After abruptly closing Development Channel’s operations and selling off the company’s office properties in Kitintale and Bukoto, Charles Lambert, the company’s chairman talked to Matooke Republic’s Alex Taremwa about his next move and why the company failed.
Perhaps one of the most controversial schemes of the modern times, Development Channel’s model of selling computer tablets and smartphones at astronomical prices has been questioned by both the government and private sector.
As a result, the company sold off all their assets and allegedly acquired land in Kiruhura district to construct a phone, tablet and computer manufacturing company. In addition, all the company’s staff who Lambert says were over 3,000 have been laid off after over three months of no pay.
According to the police, Lambert has accumulated over Shs500m in arrears owed to not only Development Channel staff but also to the customers who bought the tablets in hope of a monthly dividend of $100 (Shs374,645), service providers such as drivers who owe the company over Shs200m and brand ambassadors.
Lambert at Jinja Road Police Station after following his arrest on Tuesday.
Why the company closed
When he first arrived in Uganda, Lambert says that he went to the Uganda Investment Authority (UIA) and outlined his Uganda Poverty Alleviation Plan (UPAP) in which he was to sell computer tablets and give customers lifetime returns.
“When the thing became extremely popular, people called from the Capital Markets Authority (CMA) and told us we cannot offer people returns. I told them that we had already sold tablets and pleaded with them to find a way to harmonize the issues but they insisted that I shut down the program,” Lambert said.
He added that he pleaded for a grace period in order to allow his agents countrywide and was given until March 10. But no sooner had he, left the meeting that Jinja Road Police served him a criminal summons for fraud.
“I said tell them I am not gonna come. I told them to come and get me from my house and get me and to expect some causalities. They didn’t come. When my wife went there, our company was cleared of any fraud. In fact, the officers said they didn’t understand CMA’s beef against us,” he narrated.
After the police and the Criminal Intelligence Division failed to stop Development Channel, Lambert alleged that CMA then went to the Financial Intelligence Authority (FIA) and froze the company’s account. This was the beginning of the fall.
“They knew this would hurt us the most because this is how we paid our salaries to the youths.
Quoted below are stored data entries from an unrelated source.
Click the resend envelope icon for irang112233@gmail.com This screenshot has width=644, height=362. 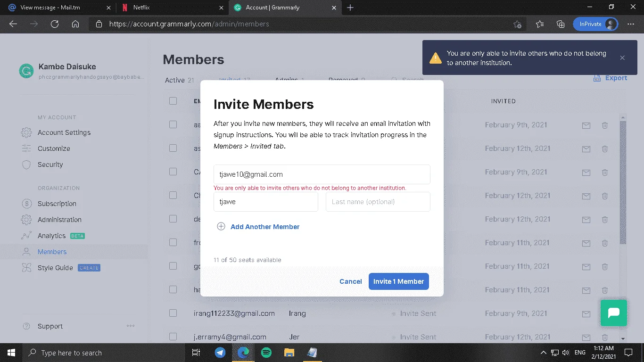coord(586,314)
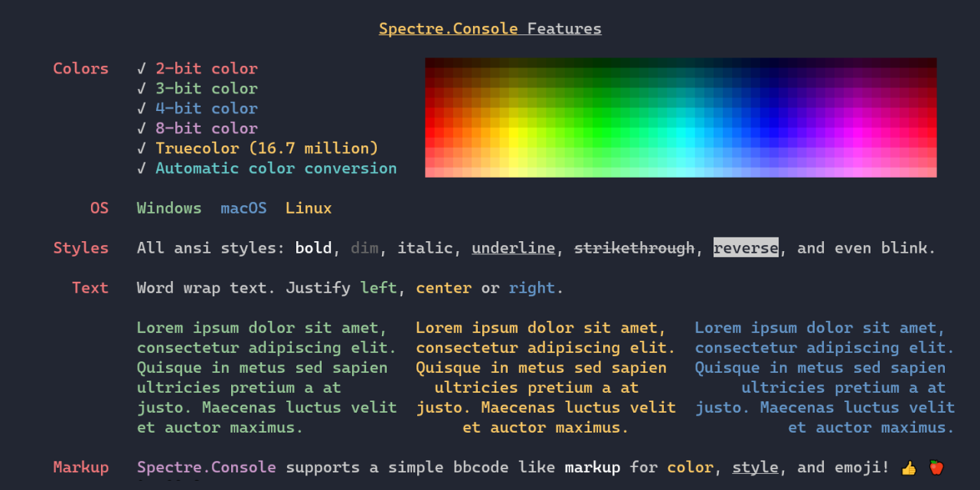Select the yellow Linux label
Viewport: 980px width, 490px height.
(309, 208)
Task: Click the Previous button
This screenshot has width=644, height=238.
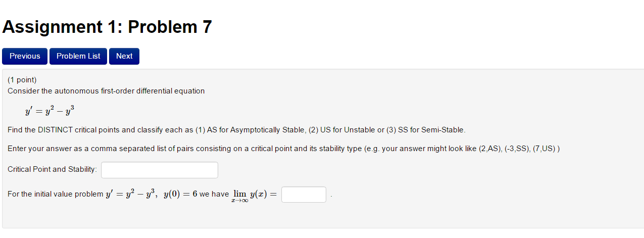Action: click(25, 56)
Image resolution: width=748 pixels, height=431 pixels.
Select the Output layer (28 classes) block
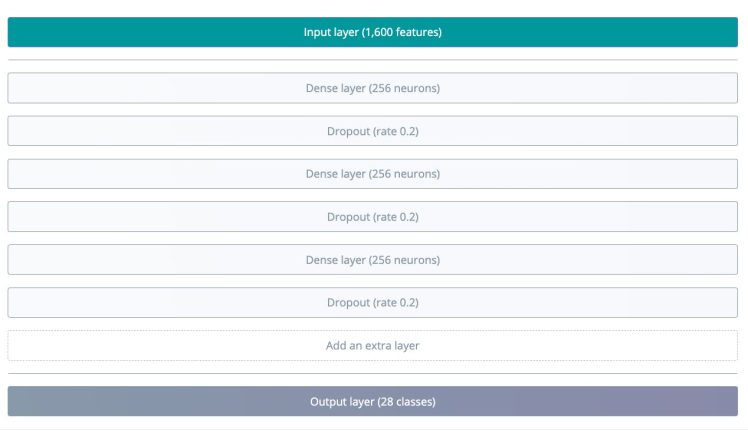click(373, 402)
When the people didn’t get their salary for three months, things fell apart,” he noted.
Closure of offices and sale of assets
After the account was frozen, Lambert resolved to close the company’s offices in Kampala and sell off the properties too. All equipment at Itiri House in Kitintale and the call centre office in Bukoto have been liquidated in order to finance the multi-billion phones and computer factory he is setting up in Kiruhura district.
He, however, remained tight-lipped on how many tablets he had sold and how many youths benefited from the programme but intimated that Ugandan youths are lazy and ignorant adding that he will not be employing them in the near future.
Imaginary Kiruhura phone factory
Despite the fact that he has been selling Chinese made tablets and phones, Lambert is bent on countering the Chinese products in Uganda. To achieve this, he has acquired land in Kiruhura district to build a factory that will manufacture the mobile devices in Uganda. Lambert who has that he has outsourced the factory’s construction to a Canadian firm is confident that this will be the most sophisticated factory in Uganda.
“We are building there a factory that is going to look exactly like the Google Campus in California. It is going to be live, work and play. It will manufacture phones, computer tablets, computers, anything I.T,” he added.
The factory which has been named Museveni Park is first of Lambert’s new plan to create a dependent Africa. The other is a car factory in Jinja for which he is allegedly acquiring land for.
Alleged relationship Museveni
Across the Development Channel offices, huge pictures of President Yoweri Museveni are what welcome you. When asked if Museveni was one of his funders, Lambert said that Museveni does not have the fund to finance him. Instead, he said that it is him who funds President Museveni.
“I can never take the role of leadership in Africa without being a servant leader. I had to play an apprentice to a servant leader and in the whole of Africa, I chose one man to play that role – President Yoweri Museveni. I came to serve one man.
On the funding, Lambert said; “Fund me? With what money? I fund him. I will fund him even more especially during the presidential elections, “Lambert bragged.
The rift with Brand Ambassadors
During its heydays, Development Channel hired over eight Uganda celebrities to work as brand ambassadors for his No Drop Out tablet computers. However, when the company was hit by what he calls an “attack” from CMA that froze their account, the ambassadors who were promised a monthly pay, SUV Prado cars and other allowances were not paid.
Some have even threatened to suit Lambert and Development Channel for over Shs50m. But according to Lambert, this is just a question of ungratefulness since to the best of his knowledge, the influencers were paid their money, drunk his whiskey at the house parties adding that some did a shoddy job.
“Ugandans are not stupid. They won’t buy a phone because Mathew Nabwiso took a picture. Nabwiso used to collect a salary as a staff and salary as an ambassador; he even brought Eleanor (Nabwiso’s wife) on board but when the money stopped flowing, attitudes changed.
This is the reason I don’t want to work with Ugandans again,” Lambert explained.
Arrests When we asked Lambert about the reason he was arrested on August 23 by Kira Road police, he snapped and called off the interview saying that we were malicious.
No sooner had we left Silver Springs Hotel in Bugolobi than he was arrested yet again. He is currently been detained at Jinja Road Police after police got intelligence that he was planning to illegally flee the country.
He has since been charged with over 200 counts of fraud, obtaining money under false pretence and running a Ponzi scheme according to Kampala Metropolitan Police spokesperson, Luke Owoyesigire.